For myself, I don't think (but who knows for sure) that I don't deserve it but instead it feels more like a belief (based on sound historical events) that I am not capable of defending myself. I do feel deserving but because the lesson on self defense was thrown on me over and over again from birth, I learned that it wasn't possible to defend myself. My teddy bear, on the other hand, I would protect at a high cost of my own physical well being. Oh to be young again.....(not).
 
I only have one memory of "fighting back" and it didn't go well.
Me too. I also learned not to care. I've gone from having no boundaries to just isolating myself a lot. I'm sure that's not the answer, but part of myself wants to be protected and I want to have boundaries...so I think that's good, but I don't know how else to do it. I don't trust people and I don't even enjoy being around others very much...probably just because I've felt so physically pained or exhausted in recent years. Lots of layers. But I think not being able to have my own body boundaries or clear sense of self when young was a pretty big problem.

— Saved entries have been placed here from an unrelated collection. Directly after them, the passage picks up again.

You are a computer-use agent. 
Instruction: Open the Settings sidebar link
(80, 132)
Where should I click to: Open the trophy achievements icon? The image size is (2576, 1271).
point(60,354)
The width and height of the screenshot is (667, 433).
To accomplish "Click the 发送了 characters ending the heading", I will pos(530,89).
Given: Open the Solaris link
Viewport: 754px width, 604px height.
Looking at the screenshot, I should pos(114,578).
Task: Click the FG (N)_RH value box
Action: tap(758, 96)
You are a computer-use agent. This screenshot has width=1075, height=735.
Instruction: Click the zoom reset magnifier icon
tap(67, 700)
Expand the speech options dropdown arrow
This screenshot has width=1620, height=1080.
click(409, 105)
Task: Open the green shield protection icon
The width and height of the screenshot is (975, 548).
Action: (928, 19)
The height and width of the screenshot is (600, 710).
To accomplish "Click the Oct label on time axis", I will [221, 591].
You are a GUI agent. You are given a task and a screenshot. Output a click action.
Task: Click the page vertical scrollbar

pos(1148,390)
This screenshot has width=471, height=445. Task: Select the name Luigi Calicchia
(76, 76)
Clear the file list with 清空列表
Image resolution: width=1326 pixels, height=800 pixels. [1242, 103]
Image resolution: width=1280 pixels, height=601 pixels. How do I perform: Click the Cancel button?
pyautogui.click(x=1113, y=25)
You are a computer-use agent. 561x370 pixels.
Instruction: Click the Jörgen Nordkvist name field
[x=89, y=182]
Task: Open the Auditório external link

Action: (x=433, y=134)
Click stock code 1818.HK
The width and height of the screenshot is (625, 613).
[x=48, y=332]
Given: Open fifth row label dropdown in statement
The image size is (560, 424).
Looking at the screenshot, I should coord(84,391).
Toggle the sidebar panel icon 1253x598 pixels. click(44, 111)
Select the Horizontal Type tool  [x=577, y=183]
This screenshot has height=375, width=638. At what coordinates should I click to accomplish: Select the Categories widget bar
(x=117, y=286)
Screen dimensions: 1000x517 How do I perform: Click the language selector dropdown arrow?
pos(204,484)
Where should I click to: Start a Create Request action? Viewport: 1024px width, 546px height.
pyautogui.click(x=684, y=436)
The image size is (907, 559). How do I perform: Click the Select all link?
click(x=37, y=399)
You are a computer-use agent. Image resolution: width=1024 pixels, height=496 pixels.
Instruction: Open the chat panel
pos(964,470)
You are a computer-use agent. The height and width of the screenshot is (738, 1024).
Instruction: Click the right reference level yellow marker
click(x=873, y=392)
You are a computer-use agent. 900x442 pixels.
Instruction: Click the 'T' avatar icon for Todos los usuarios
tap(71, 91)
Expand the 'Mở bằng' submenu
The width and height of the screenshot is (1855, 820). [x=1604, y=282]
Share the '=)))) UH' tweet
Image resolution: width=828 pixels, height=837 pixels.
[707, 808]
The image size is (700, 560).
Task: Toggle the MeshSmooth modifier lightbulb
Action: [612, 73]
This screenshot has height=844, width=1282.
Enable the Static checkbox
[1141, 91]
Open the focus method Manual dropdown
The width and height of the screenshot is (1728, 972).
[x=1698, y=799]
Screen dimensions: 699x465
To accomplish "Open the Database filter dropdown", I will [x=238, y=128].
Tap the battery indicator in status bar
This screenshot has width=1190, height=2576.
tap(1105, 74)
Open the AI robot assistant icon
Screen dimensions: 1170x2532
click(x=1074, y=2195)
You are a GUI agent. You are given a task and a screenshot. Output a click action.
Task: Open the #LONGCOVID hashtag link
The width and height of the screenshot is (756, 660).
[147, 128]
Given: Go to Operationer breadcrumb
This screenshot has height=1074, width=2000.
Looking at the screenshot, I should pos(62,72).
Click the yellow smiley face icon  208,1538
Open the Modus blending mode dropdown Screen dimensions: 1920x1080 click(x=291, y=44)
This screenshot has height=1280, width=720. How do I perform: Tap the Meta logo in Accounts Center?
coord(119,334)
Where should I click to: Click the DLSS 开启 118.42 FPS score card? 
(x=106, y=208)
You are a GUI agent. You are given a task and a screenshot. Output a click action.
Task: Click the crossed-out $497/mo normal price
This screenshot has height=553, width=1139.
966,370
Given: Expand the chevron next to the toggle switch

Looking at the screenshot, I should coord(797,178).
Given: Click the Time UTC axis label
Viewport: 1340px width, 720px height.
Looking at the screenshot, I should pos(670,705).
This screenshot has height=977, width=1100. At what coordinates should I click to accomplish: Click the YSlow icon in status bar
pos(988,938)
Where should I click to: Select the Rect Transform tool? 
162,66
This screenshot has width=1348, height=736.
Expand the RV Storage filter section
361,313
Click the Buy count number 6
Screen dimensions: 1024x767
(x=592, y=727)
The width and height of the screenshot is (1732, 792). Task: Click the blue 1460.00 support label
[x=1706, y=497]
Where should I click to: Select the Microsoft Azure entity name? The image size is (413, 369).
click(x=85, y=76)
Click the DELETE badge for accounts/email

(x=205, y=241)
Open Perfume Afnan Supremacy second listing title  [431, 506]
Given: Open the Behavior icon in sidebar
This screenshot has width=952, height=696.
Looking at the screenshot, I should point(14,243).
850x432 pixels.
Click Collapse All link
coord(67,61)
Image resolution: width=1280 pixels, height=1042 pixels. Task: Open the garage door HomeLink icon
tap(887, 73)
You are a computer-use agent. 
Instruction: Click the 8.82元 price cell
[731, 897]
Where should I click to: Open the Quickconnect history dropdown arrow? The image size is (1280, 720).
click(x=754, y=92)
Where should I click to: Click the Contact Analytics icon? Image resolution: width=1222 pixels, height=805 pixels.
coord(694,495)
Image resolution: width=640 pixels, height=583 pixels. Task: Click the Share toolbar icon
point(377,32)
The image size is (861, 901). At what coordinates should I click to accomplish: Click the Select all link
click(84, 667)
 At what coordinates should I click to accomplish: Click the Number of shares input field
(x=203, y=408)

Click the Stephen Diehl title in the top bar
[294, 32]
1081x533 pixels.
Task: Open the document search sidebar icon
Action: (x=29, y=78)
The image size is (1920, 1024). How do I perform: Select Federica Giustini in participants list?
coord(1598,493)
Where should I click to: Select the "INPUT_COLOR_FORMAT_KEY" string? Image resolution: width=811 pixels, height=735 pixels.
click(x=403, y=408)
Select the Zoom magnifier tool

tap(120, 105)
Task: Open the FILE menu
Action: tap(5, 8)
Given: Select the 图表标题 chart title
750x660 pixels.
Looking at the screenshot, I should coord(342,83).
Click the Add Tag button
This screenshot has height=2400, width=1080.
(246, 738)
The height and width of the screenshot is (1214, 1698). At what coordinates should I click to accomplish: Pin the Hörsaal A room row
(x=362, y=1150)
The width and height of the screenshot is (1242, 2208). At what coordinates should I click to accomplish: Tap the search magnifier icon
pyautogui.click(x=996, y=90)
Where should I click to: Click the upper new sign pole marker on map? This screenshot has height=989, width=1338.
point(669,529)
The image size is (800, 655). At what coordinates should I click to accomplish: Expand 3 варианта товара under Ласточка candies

I could never fight back, but I ran away a couple times. To a point, that's what I still do in my isolation and living outside of town. I feel like I've gone MIA quite often. I recently told my therapist that I think when good boundaries weren't possible my only option was to run away. When I'm having a meltdown I feel like selling my house and running somewhere else. I have to feel not trapped in any way. If I can't feel boundaries I have to be able to hide...or run or get away.
 
Yes, I understand this. I abhorred my 'little self' because she could never get away. I always (I almost wrote 'she' and not 'I') ended up trapped in a corner. Eventually I would run to the corner and 'play dead' so they would leave me alone. I was under 2 years old. I had to forgive myself for that. That was not easy to get to.

I did it by focusing on how it was to raise my children. I pictured them in the same position and it was easy to understand how one so young was simply not capable of escaping. I then tried to apply that to me by asking myself 'what made me so special that I should have expected me to escape when I wouldn't expect the same of others'. Then I wrapped it around to 'what makes me feel that I need to step in to protect others if I truly feel that we should all be completely self sufficient when it comes to being bullied'.

I then dared to dream that if my big self had been there she would not have stood by and watched my little self being abused without doing whatever I could do protect me. I trusted that this wasn't about me and my character. It was all about the nature of being too small. My character is one of protecting and defending others, my little one too as I attempted to protect my teddy. Once I recognized that core piece in myself I understood that my little self deserved compassion.

It is ridiculous how often I have had to correct writing 'she' with 'I' - but i am getting there!